Европейская научная мысль развивалась в XVIII–XIX вв. сложным путем. Вначале европейские ученые пытались отодвинуть индоевропейскую прародину как можно дальше от Ближнего Востока – пусть и далеко на восток, лишь бы она не совмещалась с прародиной «семитов». И только много позднее она в их трудах переместилась в Европу, отражая растущую притягательность принципа автохтонизма. Вот как это происходило.
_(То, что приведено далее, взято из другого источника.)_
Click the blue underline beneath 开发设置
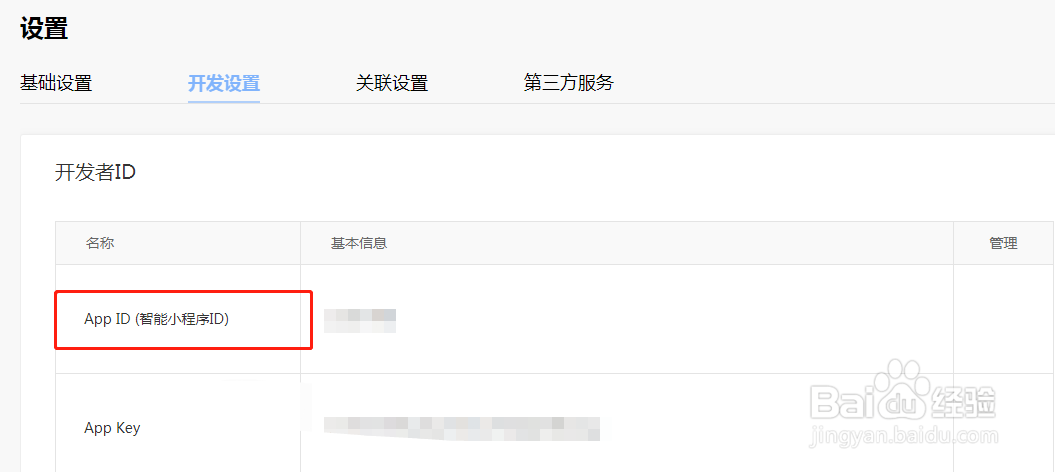 [x=224, y=102]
Хотя догадки о родстве европейских языков с армянским и иранским высказывались и до него, англичанин Уильям Джонс стал тем человеком, кто, основательно изучив санскрит, первым заявил о единстве индоевропейских языков, положив начало не только индоевропеистике, но в целом сравнительно-историческому языкознанию (этому не мешало то, что он сделал несколько ошибочных языковых сближений). При этом, подобно многим своим современникам, он идеализировал арийцев, видя в них необычайно талантливый народ, обладавший богатым воображением и глубокими знаниями о мире. Он был убежден в том, что они щедро делились своей мудростью с другими, включая греков (Trautmann 1997: 37–38, 47–52, 59–61; Olender 1992: 6; Figueira 2002: 22–23). Вместе с тем, давший первое научное чтение индийских Вед, Генри Томас Коулбрук рисовал глубокую пропасть, разделявшую древних арийцев и население современной ему Индии, где не осталось и следов от исконной «монотеистической религии», которую он приписывал арийцам; зато появились идолопоклонничество и варварские обряды, отсутствовавшие у древних (Figueira 2002: 23–25).
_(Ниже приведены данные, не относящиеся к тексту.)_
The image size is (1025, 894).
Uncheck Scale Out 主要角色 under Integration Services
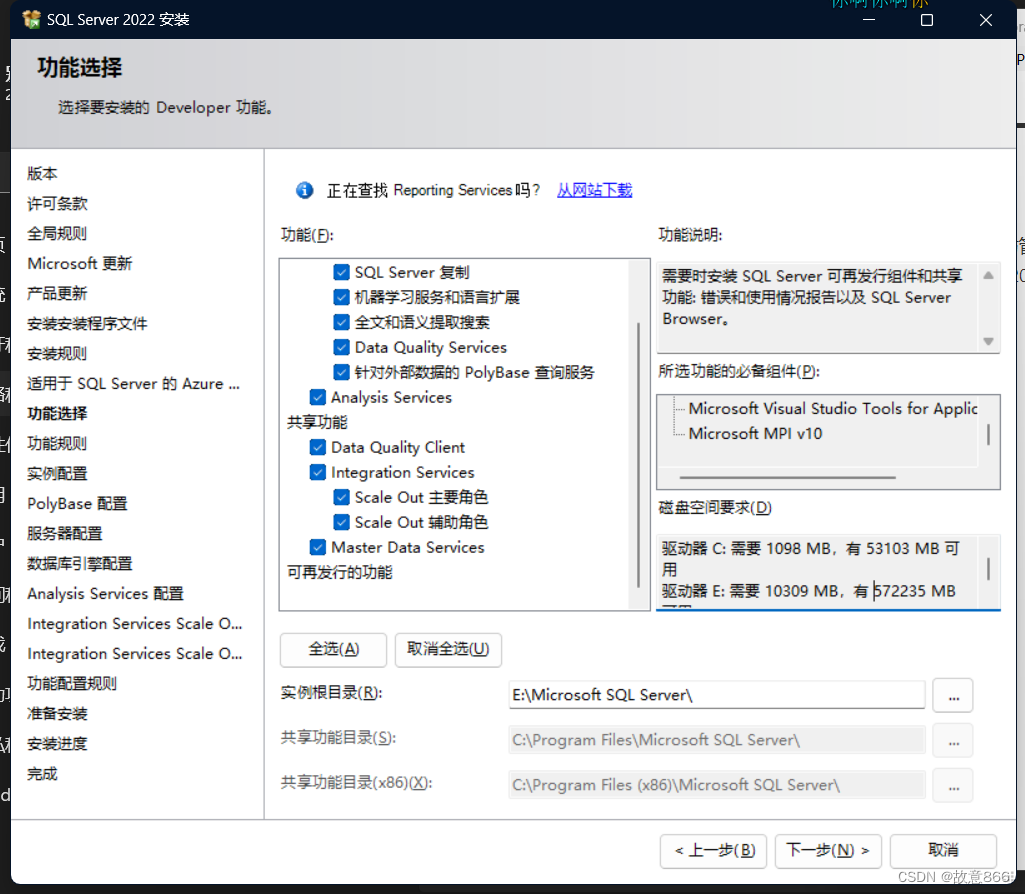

Это добавило очарования Древней Индии, причем не столько в Англии, где практические знания о ней и снобизм колонизаторов сдерживали буйную фантазию4, сколько в Германии, где кабинетные размышления, помноженные на национальный романтизм, открывали двери самым головокружительным теориям. Так и родился «арийский миф», авторство которого принадлежит известному немецкому мыслителю-романтику Фридриху Шлегелю, первому переводчику санскритских текстов на немецкий язык. Воспевая миф и поэзию, Шлегель призывал учиться у древних, понимая под этим Древнюю Индию и видя в ней начало всех начал. Примечательно, что, отдавая должное ценности национальной культуры, этот эрудит и либерал демонстрировал космополитизм; он выступал против свойственной его эпохе крайней германомании и стоял за эмансипацию евреев (Поляков 1996: 206; Коккьяра 1960: 210–211; Goodrick-Clark 1998: 32). Воспевая мудрость и красоту Индии, где ему так и не удалось побывать, Шлегель выводил оттуда все великие нации, включая египетскую цивилизацию. Движущей силой этого беспримерного похода он называл бродячих проповедников, якобы объятых стремлением очиститься от некоего страшного греха, что и заставило их покинуть благословенную родину и отправиться на далекий север. Шлегель положил начало романтической традиции, представлявшей санскрит источником всех остальных индоевропейских языков. Вместе с тем он был убежден в том, что изначальные ведические знания были безвозвратно утрачены. Поэтому для изучения их следов он предлагал полагаться исключительно на факты языка (Godwin 1993: 38–39; Figueira 2002: 30).